Collect every line of the records that contains the word "field".

### RECORDED DATA:
.....

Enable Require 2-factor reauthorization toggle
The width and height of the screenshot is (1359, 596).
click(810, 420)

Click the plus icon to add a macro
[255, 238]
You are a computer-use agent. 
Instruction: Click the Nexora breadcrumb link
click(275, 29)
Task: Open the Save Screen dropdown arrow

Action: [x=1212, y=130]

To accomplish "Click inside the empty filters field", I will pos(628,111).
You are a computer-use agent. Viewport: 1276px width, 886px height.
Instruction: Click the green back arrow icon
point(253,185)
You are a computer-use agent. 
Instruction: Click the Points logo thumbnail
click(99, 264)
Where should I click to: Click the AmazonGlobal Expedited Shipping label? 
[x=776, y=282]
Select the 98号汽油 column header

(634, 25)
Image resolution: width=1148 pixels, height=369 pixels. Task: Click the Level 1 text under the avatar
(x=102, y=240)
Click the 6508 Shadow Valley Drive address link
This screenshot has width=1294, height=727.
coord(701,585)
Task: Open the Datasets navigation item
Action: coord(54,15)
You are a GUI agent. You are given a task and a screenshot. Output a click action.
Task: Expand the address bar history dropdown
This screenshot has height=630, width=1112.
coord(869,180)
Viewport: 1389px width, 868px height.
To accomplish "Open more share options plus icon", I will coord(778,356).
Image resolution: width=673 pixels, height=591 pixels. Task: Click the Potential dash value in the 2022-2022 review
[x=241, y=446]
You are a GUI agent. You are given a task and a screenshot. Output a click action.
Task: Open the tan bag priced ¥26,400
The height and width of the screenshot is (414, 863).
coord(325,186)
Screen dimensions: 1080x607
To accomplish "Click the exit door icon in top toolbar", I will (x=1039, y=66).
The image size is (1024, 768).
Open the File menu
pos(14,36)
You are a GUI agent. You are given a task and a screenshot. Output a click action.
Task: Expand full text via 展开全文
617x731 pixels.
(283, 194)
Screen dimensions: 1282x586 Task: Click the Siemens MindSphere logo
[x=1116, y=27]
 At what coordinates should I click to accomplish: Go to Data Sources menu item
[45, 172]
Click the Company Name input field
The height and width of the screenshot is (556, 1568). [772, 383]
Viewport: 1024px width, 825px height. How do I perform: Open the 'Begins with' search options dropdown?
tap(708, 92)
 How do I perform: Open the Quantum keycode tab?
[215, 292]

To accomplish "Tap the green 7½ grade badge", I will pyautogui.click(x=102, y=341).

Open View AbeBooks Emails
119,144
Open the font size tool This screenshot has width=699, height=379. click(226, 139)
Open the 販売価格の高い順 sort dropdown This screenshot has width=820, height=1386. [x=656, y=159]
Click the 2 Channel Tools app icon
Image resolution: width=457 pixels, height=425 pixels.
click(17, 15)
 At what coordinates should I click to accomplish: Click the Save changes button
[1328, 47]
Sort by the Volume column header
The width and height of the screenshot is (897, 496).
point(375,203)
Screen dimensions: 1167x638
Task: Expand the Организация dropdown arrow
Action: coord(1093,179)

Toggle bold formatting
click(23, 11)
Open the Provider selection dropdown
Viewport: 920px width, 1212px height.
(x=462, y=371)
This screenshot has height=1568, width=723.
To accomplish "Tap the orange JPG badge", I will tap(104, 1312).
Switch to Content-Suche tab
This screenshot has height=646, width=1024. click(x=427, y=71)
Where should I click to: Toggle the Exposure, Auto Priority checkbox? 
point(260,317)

.....

### SOLUTION TO THIS TASK:
To accomplish "Click inside the empty filters field", I will pos(628,111).
Click the Company Name input field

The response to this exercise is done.